Another way in which he seems to be stipulating he erred over his past several terms is that after so many years of disparaging the presence of city councillors’ legislative aides, Kelley got one of his own, going from calling them “a frivolous allocation of public funds” to explaining that since grad school at Harvard’s Kennedy School of Government he sees “much more potential for me to do good things in the city if I have someone I can work closely and consistently with on the city’s issues.” (Has his website actually been updated? It says he thought the recently voted council budget was “excessive, especially regarding its personal assistants” and that in his next term he would “continue to push for reallocation of the council’s personal assistant funds to programs that directly serve Cambridge residents.”)

His website argues for better council oversight of city boards, agencies and commissions, but when he called a hearing in June to examine License Commission procedures, there were no questions asking commissioners to reflect on whether approvals and rejections can be considered arbitrary or based on existing business’ wish to avoid competition – exactly what happened to the wine bar and charcuterie attempted by now City Council candidates Kim Courtney and Xavier Dietrich. Nor is it at all clear what Kelley has done in the past five terms to improve council oversight of city boards, agencies and commissions, aside from finally winning over the council to take more time approving a handful of appointments to agencies after recommendations by the city manager. (Maher and Toomey, for some reason, wanted to give up that council power, an attitude you don’t often see.)

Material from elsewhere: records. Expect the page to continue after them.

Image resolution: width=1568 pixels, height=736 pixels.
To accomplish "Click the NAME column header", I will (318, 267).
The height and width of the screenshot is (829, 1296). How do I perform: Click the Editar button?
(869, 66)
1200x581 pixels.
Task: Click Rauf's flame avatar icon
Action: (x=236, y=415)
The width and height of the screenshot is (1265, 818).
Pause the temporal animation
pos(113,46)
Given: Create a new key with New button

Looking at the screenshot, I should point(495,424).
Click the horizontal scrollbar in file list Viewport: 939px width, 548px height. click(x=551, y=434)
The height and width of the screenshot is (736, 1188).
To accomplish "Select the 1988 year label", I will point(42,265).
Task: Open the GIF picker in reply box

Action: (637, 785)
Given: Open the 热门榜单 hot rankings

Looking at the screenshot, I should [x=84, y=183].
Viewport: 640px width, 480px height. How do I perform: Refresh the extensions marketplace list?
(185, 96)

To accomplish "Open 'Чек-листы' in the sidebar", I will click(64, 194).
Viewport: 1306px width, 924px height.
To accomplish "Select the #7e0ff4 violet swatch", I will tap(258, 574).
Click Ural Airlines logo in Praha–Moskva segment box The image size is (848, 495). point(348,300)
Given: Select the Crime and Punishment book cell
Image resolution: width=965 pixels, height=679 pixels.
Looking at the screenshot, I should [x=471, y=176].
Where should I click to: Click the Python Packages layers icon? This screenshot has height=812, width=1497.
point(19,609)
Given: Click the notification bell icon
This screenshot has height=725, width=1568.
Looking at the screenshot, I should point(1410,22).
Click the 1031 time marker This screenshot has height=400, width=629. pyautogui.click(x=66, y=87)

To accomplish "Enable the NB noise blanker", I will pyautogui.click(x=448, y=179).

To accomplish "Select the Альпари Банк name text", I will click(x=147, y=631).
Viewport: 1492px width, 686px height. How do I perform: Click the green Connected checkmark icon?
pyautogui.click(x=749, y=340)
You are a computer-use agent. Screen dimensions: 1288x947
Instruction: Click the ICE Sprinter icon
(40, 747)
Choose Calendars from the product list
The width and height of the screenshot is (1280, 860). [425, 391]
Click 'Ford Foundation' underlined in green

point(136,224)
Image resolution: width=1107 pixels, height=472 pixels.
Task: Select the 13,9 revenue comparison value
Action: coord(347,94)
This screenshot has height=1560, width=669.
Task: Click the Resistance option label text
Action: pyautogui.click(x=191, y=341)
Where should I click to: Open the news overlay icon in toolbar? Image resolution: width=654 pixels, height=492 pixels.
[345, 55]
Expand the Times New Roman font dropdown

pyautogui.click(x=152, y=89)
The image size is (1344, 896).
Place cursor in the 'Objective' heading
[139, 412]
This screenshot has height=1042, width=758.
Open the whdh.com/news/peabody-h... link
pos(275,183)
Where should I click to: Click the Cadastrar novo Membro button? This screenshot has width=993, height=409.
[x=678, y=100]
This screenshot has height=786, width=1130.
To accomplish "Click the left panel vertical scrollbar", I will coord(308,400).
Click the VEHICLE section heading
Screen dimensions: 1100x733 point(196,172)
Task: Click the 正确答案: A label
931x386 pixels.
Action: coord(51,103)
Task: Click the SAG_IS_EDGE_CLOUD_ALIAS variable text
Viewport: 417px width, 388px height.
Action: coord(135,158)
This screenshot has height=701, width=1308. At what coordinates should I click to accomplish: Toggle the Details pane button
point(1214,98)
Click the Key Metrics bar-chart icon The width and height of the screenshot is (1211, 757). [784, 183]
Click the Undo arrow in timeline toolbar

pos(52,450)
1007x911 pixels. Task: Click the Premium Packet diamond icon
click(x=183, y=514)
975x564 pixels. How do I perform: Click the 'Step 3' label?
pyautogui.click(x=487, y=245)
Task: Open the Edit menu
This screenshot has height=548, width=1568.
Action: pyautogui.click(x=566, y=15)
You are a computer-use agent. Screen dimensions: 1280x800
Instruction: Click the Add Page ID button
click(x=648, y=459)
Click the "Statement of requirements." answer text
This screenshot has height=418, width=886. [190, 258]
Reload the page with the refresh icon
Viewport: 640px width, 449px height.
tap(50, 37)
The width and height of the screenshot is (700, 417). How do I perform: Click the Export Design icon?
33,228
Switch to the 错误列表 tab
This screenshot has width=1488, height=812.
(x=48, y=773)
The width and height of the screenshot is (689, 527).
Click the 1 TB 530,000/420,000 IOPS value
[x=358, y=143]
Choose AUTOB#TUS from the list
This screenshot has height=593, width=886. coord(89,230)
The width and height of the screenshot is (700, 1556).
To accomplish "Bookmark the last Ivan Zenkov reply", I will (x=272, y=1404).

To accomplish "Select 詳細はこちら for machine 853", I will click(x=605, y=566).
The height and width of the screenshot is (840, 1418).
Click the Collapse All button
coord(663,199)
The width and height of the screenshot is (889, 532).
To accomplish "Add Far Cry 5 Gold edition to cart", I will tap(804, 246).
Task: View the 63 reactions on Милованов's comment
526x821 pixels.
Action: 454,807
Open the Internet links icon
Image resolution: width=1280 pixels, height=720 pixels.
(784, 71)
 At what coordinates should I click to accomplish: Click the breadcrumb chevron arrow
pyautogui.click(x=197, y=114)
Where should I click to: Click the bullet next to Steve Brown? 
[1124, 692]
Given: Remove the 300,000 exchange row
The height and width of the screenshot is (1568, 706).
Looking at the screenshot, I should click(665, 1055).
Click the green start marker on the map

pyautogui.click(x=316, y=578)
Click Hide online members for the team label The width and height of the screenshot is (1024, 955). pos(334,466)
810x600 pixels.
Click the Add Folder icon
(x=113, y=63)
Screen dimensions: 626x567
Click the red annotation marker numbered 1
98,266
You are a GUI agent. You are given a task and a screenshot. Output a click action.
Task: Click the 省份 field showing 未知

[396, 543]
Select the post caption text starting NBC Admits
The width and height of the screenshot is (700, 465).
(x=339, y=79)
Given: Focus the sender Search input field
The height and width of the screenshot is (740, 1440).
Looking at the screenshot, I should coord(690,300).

As part of his full-on conversion to politician, Kelley has said that when it came to real estate developer “linkage” fees to help build affordable housing, he would have gone higher than the $12 per square foot where the fee wound up for the year – maybe up to $16 per square foot. Yet he never made a motion, and this is how he explains it:

“The $24 figure was just thrown out there with a fair amount of vitriol and killed the discussion of what we could have gotten to. Maybe we could have gotten more than $12, maybe we could have gotten to $15 or $16, I don’t know because the discussion was so broken by that point.”

That’s right: Kelley never made a motion to get more money to help build affordable housing because a couple of other councillors sought to go as high as $24 per square foot and that somehow “broke” the conversation.

It gets worse. The developers of the proposed Mass+Main complex in Central Square told councillors that if they didn’t get what the zoning they felt they needed, they would cancel their plans to build housing and instead put up office space. Here’s what Kelley said about this during at least two campaign forums on the campaign trail, referring to those same councillors – Dennis Carlone and Nadeem Mazen – being the two votes in opposition while the other seven members voted in favor:

“For Mass+Main, what was on the table was a housing project or an office complex. I supported the housing project; other people who didn’t support the housing project by definition wanted an office complex there … preferred to see the office complex. Those were the only two choices.”

Never mind that the lawyer for the developers didn’t make that clear until the night of the vote.

The point is that this is Craig Kelley – Councillor No, the loud and proud king of the protest vote and tolerated as such for the past decade – now utterly ignoring the context of two other councillors’ protest votes to paint them as being wrong for voting their conscience.